Mating disruption with insect sex pheromones is an attractive and environmentally friendly technique for pest management. Several Lepidoptera sex pheromones have been produced in yeast, where biosynthesis could be accomplished by the expression of fatty acyl-CoA desaturases and fatty acyl-CoA reductases. In this study, we aimed to develop yeast Yarrowia lipolytica cell factories for producing Lepidoptera pheromones which biosynthesis additionally requires β-oxidation, such as (Z)-7-dodecenol (Z7-12:OH), (Z)-9-dodecenol (Z9-12:OH), and (Z)-7-tetradecenol (Z7-14:OH). We expressed fatty acyl-CoA desaturases from Drosophila melanogaster (Dmd9) or Lobesia botrana (Lbo_PPTQ) and fatty acyl-CoA reductase from Helicoverpa armigera (HarFAR) in combinations with 11 peroxisomal oxidases of different origins. Yeast cultivations were performed with supplementation of methyl myristate (14:Me). The oxidase Lbo_31670 from L. botrana provided the highest titers of (Z)-7-dodecenoate, (Z)-9-dodecenoate, and (Z)-7-tetradecenoate. However, no chain-shortened fatty alcohols were produced. The mutation of fatty acid synthase (Fas2p^I1220F) to increase myristate production did not lead to targeted fatty alcohol production.
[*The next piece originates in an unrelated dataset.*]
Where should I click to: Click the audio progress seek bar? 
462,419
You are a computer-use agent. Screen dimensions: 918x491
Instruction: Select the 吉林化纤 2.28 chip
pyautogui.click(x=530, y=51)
The problem was solved by directing the reductase into peroxisomes, where the strain with Dmd9 produced 0.10 ± 0.02 mg/l of Z7-12:OH and 0.48 ± 0.03 mg/l of Z7-14:OH, while the strain with Lbo_PPTQ produced 0.21 ± 0.03 mg/l of Z9-12:OH and 0.40 ± 0.07 mg/l of Z7-14:OH. In summary, the engineering of β-oxidation in Y. lipolytica allowed expanding the portfolio of microbially produced insect sex pheromones.